Introduction
This essay will address the question in three stages. Firstly, by identifying the pros and cons of imposing mandatory mediation. Secondly, by analysing the effectiveness of mediation in jurisdictions where it has been made mandatory. Finally, by attempting to identify any common factors, possible causes for the results, and reaching a conclusion. The essay will also consider the long-term acceptance by litigants and resulting sustainability.
Pros
- The imposition of mandatory mediation would relieve the workload of the existing judicial system.
- It would accelerate the use of mediation, providing a cheaper, quicker, and less stressful method of resolving disputes.
- It would cause more disputes to be resolved in private, which in many situations is highly desirable for one or both parties.
- It would promote a greater feeling of satisfaction in the legal system because the opportunity for increased control over the proceedings for both parties would tend to increase the likelihood of settlements being amicable.
Cons
- Mandatory mediation could be considered to overstep the intended purpose and amount to coercion. It has been suggested that this would breach the natural right to justice.
- There is a natural tendency to resist anything that is imposed rather than that which is entered into voluntarily.
- A mediation that does not produce a settlement will be regarded as a failure; as opposed to a decision by a judge, or the court of appeal, that always provides finality. There is obviously a possibility that a failed mediation can lead to a swifter trial, but that does not remove the dissatisfaction felt by the parties at the time. Both will feel that they have been forced to invest time and money in something that has not resolved their dispute.
- That initial impression will be the lasting one and what will be promulgated by the litigants and the lawyers. With social media being what it is, that will be greatly damaging to mediation as an effective form of alternative dispute resolution (ADR).
On balance, this suggests that the positive effects of introducing mandatory mediation in certain types of cases may outweigh the negatives. However, the negatives are so strong that they are likely to prove insurmountable for most types of disputes—at least for the time being.
What has been the effect of imposing mandatory mediation?
Jurisdictions such as Italy, Ontario, Turkey, and some states in the USA have also imposed mandatory mediation. Results have been mixed, but in most cases, modifications have been necessary.
Italy started to encourage the use of mediation as long ago as 1993, but take-up was negligible. Mandatory mediation in certain types of cases was imposed in 2011 but, due to constitutional issues, had to be modified in late 2012. This was done by limiting it to a smaller range of disputes. Not surprisingly, the number of mediations rose sharply but then declined over time.
In September 2013, Italy’s Ministry of Justice reacted to this by introducing a mandatory mediation requirement for an experimental period of four years for certain categories of cases. However, engagement was limited to an initial meeting only. The requirement to fully engage in the process and pay the resulting fees was removed.
The results of this experiment and the subsequent adoption show that some 200,000 cases per year, representing 8% of all civil disputes, attended an initial mediation meeting. Of these, over 43% proceeded to a full mediation, where success rates ranged from a low of just under 50% to a high of 70%, depending on the mediation service used.

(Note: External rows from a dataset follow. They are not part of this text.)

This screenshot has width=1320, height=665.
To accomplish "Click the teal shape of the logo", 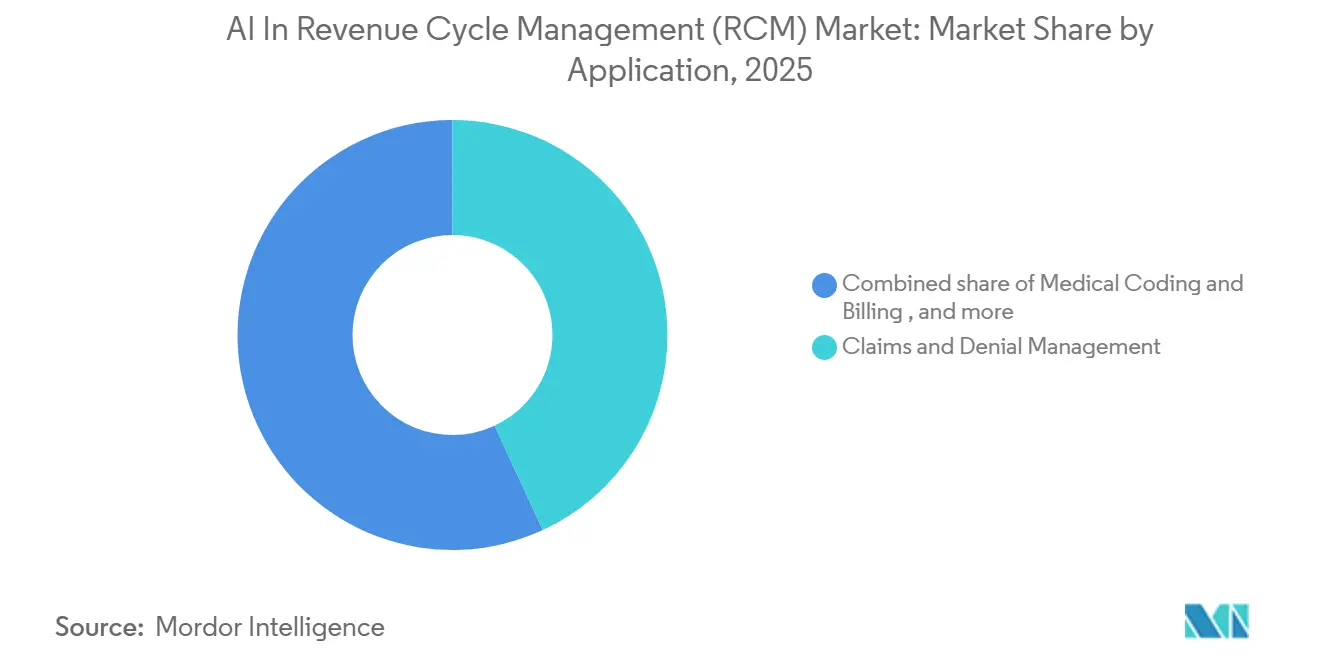I will pyautogui.click(x=1238, y=621).
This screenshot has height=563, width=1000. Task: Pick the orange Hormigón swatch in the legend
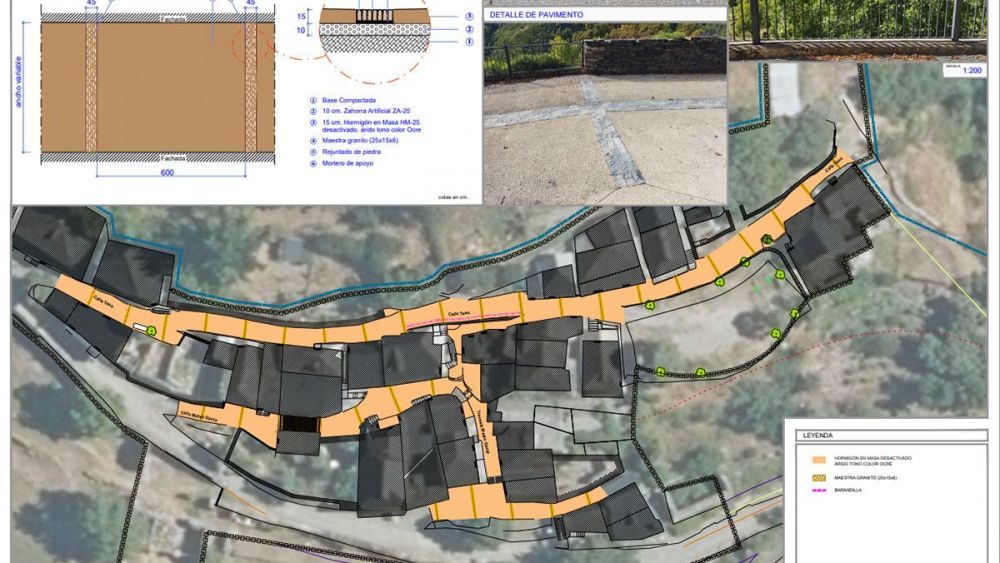click(819, 460)
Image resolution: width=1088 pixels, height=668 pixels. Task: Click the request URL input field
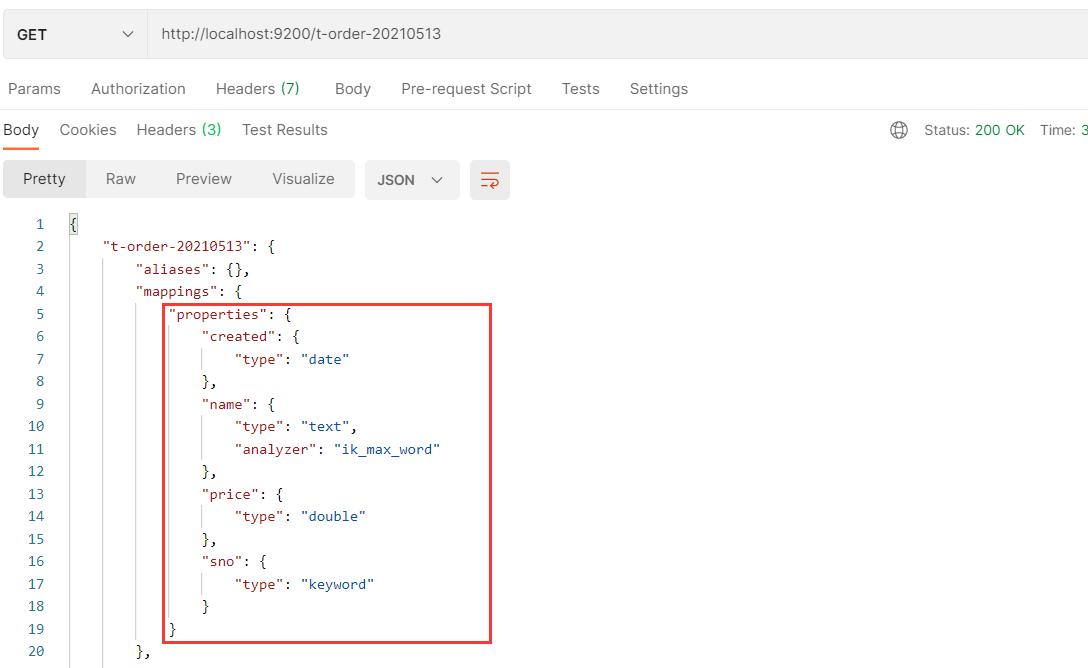(x=600, y=34)
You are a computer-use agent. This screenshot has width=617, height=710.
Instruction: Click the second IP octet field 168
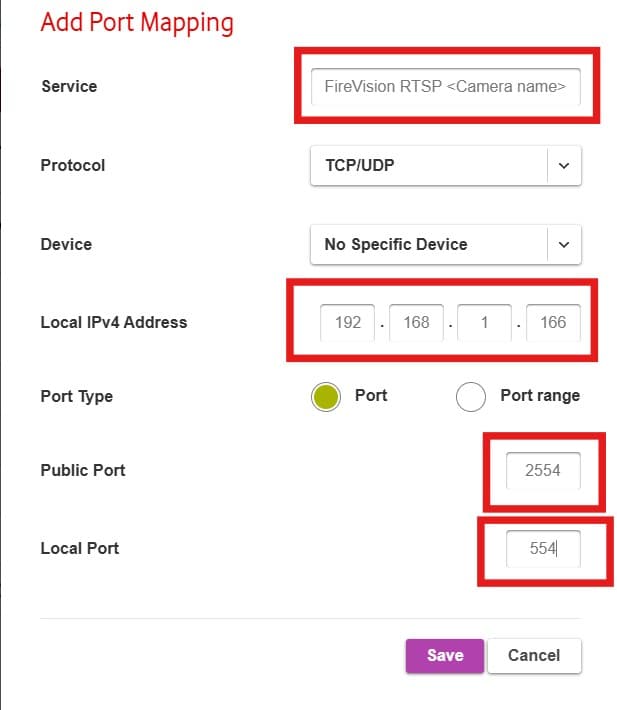coord(416,322)
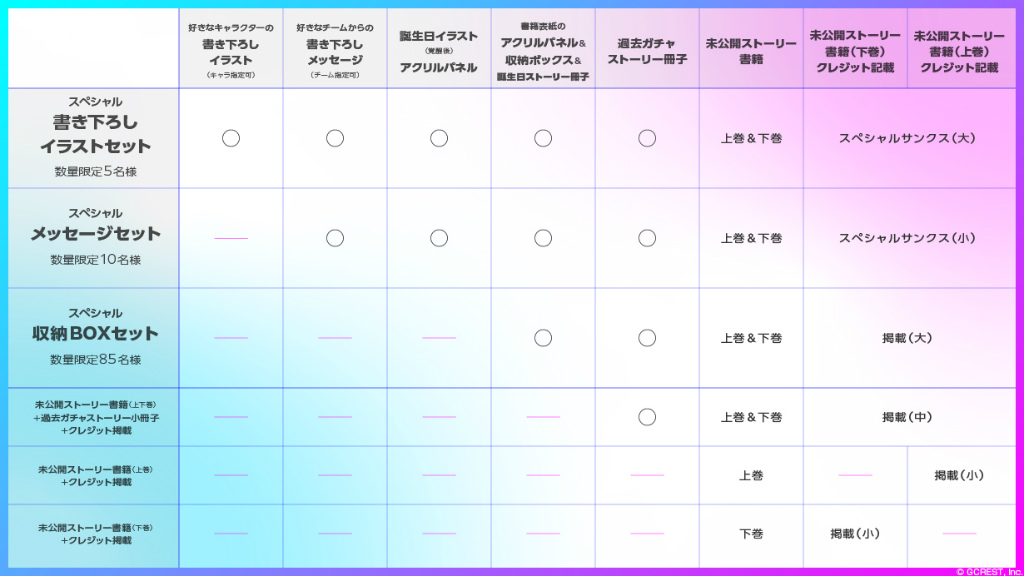Click circle for メッセージセット under 誕生日イラスト column
Image resolution: width=1024 pixels, height=576 pixels.
pos(439,238)
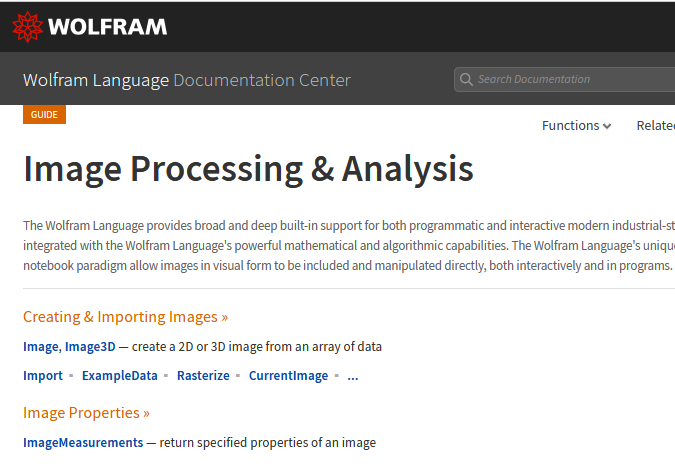Screen dimensions: 675x466
Task: Click the orange GUIDE badge
Action: pos(44,114)
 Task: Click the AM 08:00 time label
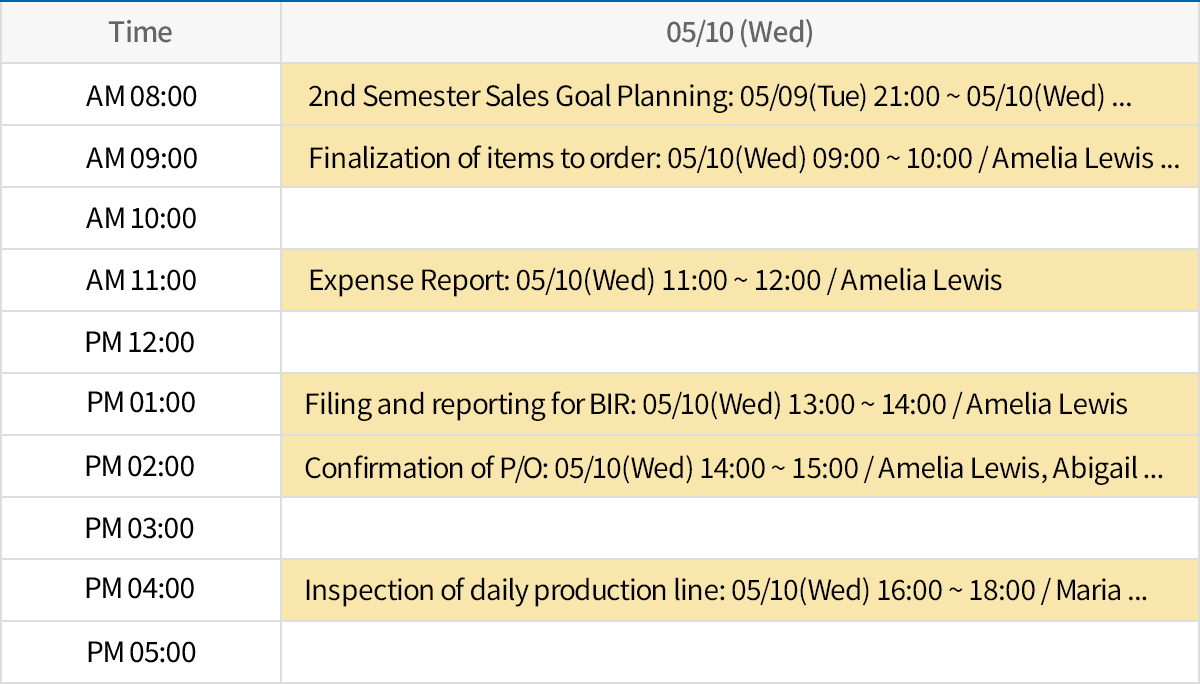tap(141, 96)
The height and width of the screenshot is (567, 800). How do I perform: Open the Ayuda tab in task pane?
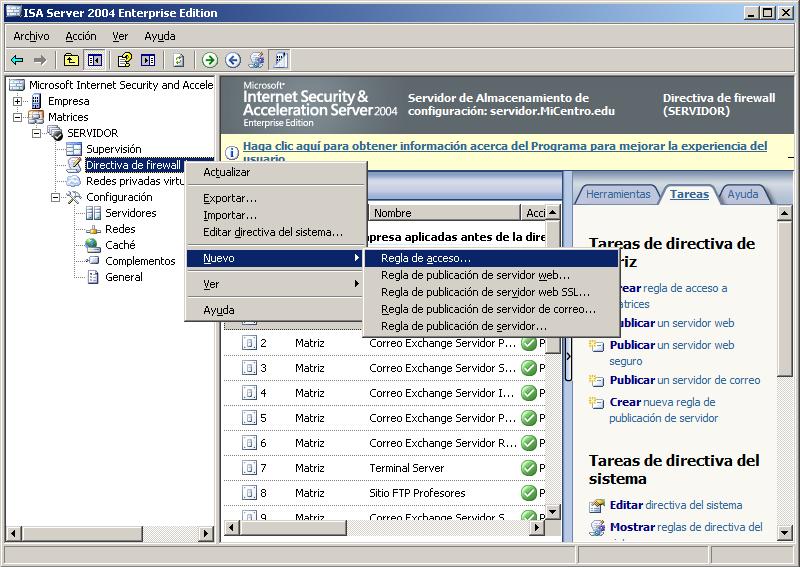(x=742, y=194)
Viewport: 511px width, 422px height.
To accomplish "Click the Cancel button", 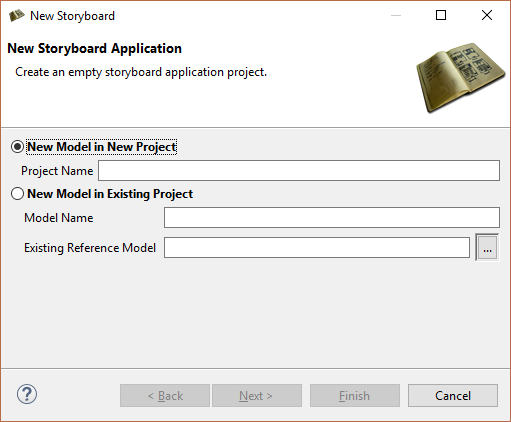I will (453, 396).
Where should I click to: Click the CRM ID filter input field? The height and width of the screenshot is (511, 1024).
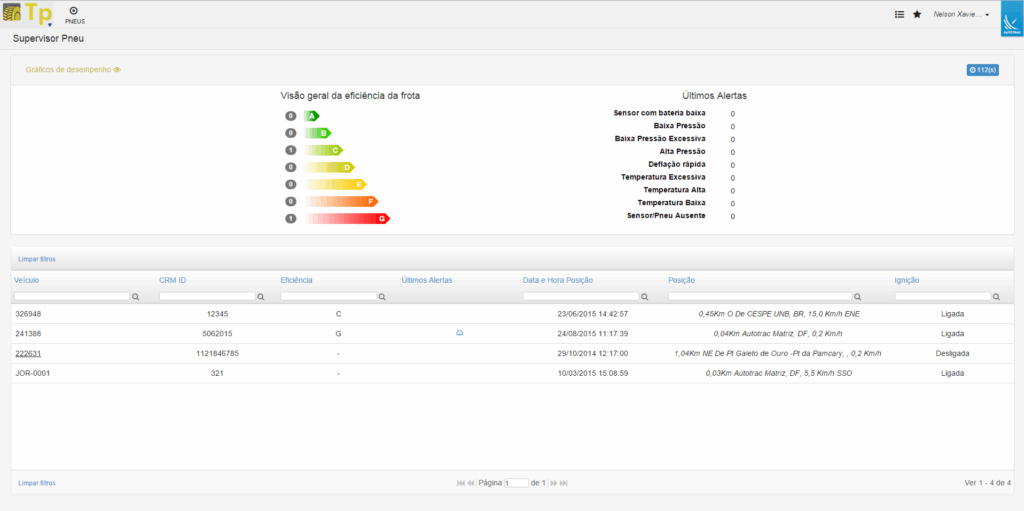click(x=207, y=297)
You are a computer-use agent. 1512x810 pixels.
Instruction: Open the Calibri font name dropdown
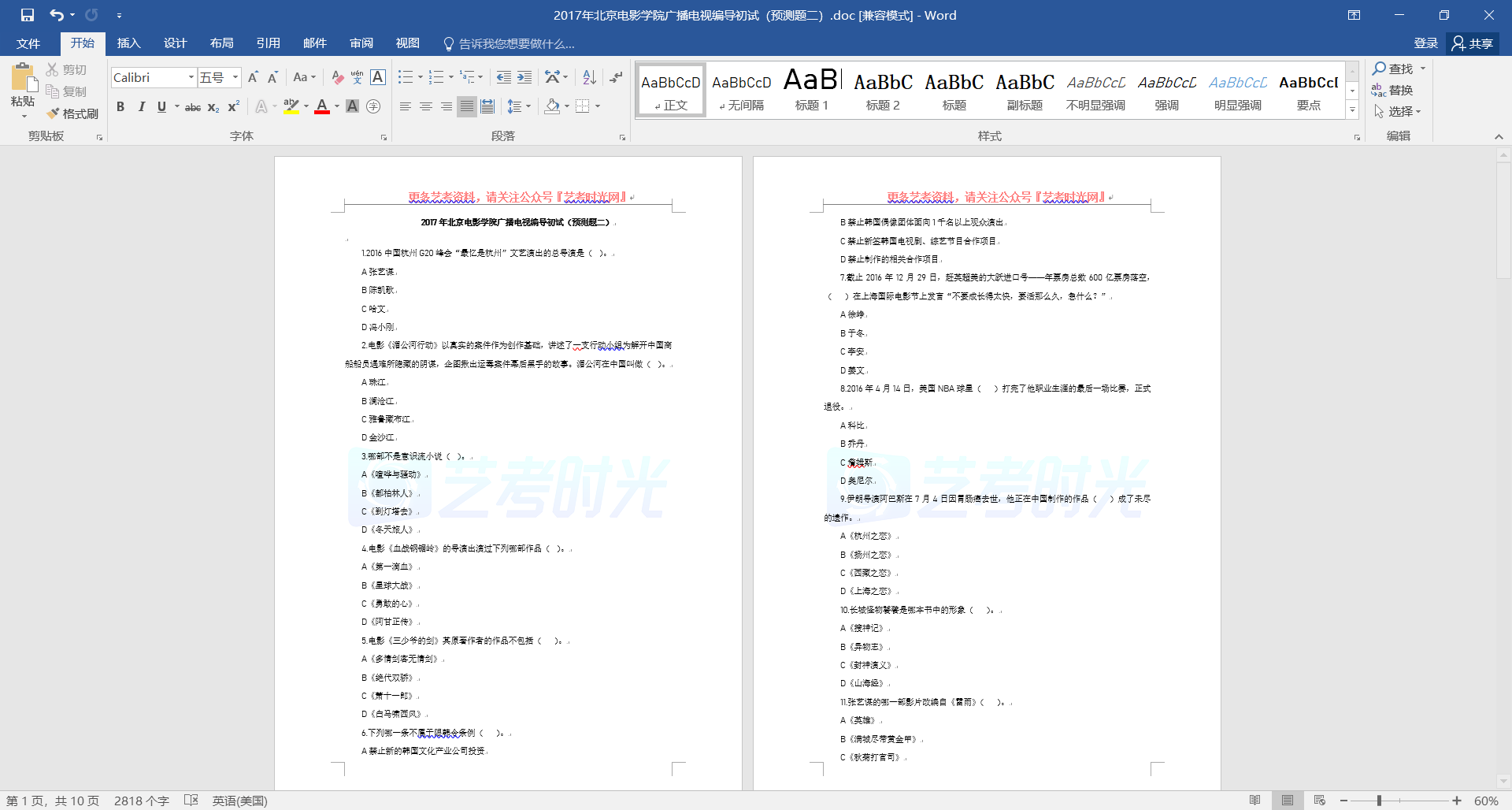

In disputes that were subjected to a mandatory initial session, many went on to achieve a successful outcome. This has relieved the courts of 16% of cases. Not surprisingly, the Italian Ministry of Justice is now considering widening the range of disputes that will be required to go through this process. It nevertheless suggests that blanket mandatory mediation was unsuccessful.
Conclusion
The most likely outcome is that the UK will probably adopt the recommendations in the Civil Justice Council’s ADR working group reports of 2017 and 2019. As such, for the time being, mediation is not likely to be made mandatory for all categories of cases. The onus will pass to the opposing parties in the dispute, who may both engage voluntarily or when one of them issues a Notice to Mediate.
The motivation for this may be due to the threat of not being able to recover their costs if they succeeded in the litigation. It may follow advice from their legal representative. In any event, if mediation is entered into by the parties rather than being imposed on them, the main objections to it being mandatory can be avoided.
Mediation requires a willingness by the parties to negotiate. An effective mediator will assist them in finding common ground and, acting neutrally, broker a settlement. However, if one or both parties feel that the mediation is being forced on them, they will not be receptive, and the mediation is likely to fail. The resulting grievance will be focused on the justice system that mandated the mediation.
For this reason, the most likely way mediation will become more widely used is through:
- Actively promoting its use
- Improving the success rate through increasing the number of better trained mediators
- Increasing specialisation by mediators in industry sectors
- Utilising new technology such as Zoom, Skype, and Teams to increase accessibility and reduce costs
On close analysis, it appears that market forces will overtake discussions on the implementation of mandatory mediation, and it will become more widely used anyway.